++++ Dataset ++++

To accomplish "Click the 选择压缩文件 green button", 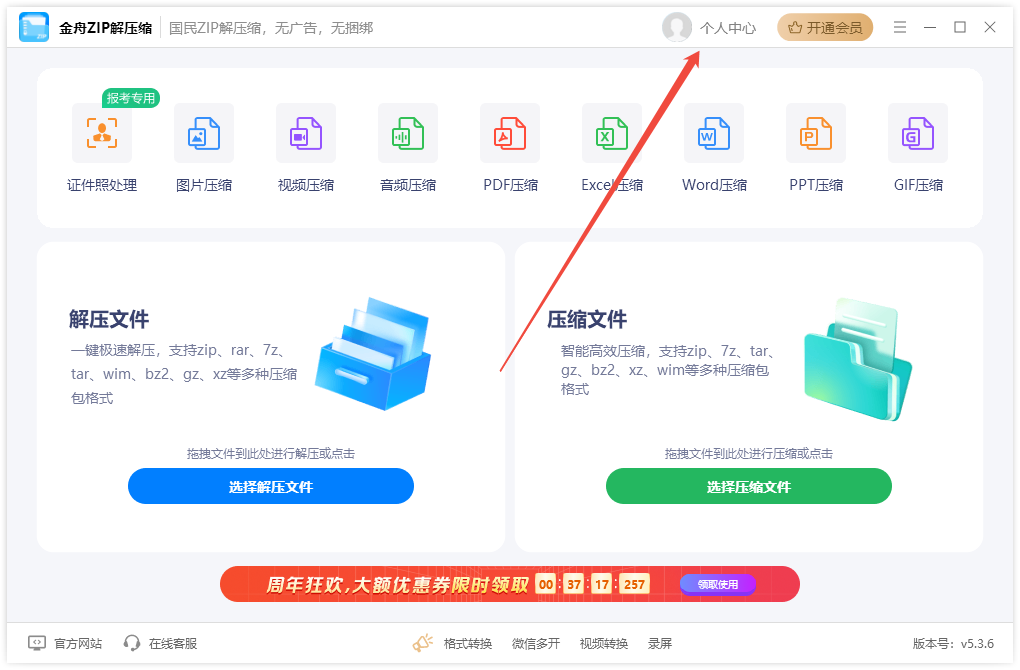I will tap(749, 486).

++++
++++ Dataset ++++

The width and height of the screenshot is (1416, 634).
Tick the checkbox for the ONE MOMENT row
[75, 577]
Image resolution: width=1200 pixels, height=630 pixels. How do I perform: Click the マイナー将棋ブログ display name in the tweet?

++++

Only those lines of the entries above that run from the line containing "Tick the checkbox for the ONE MOMENT row" to the line containing "Image resolution: width=1200", both included, should be transcribed exactly.

# [Answer section]
Tick the checkbox for the ONE MOMENT row
[75, 577]
Image resolution: width=1200 pixels, height=630 pixels. How do I perform: Click the マイナー将棋ブログ display name in the tweet?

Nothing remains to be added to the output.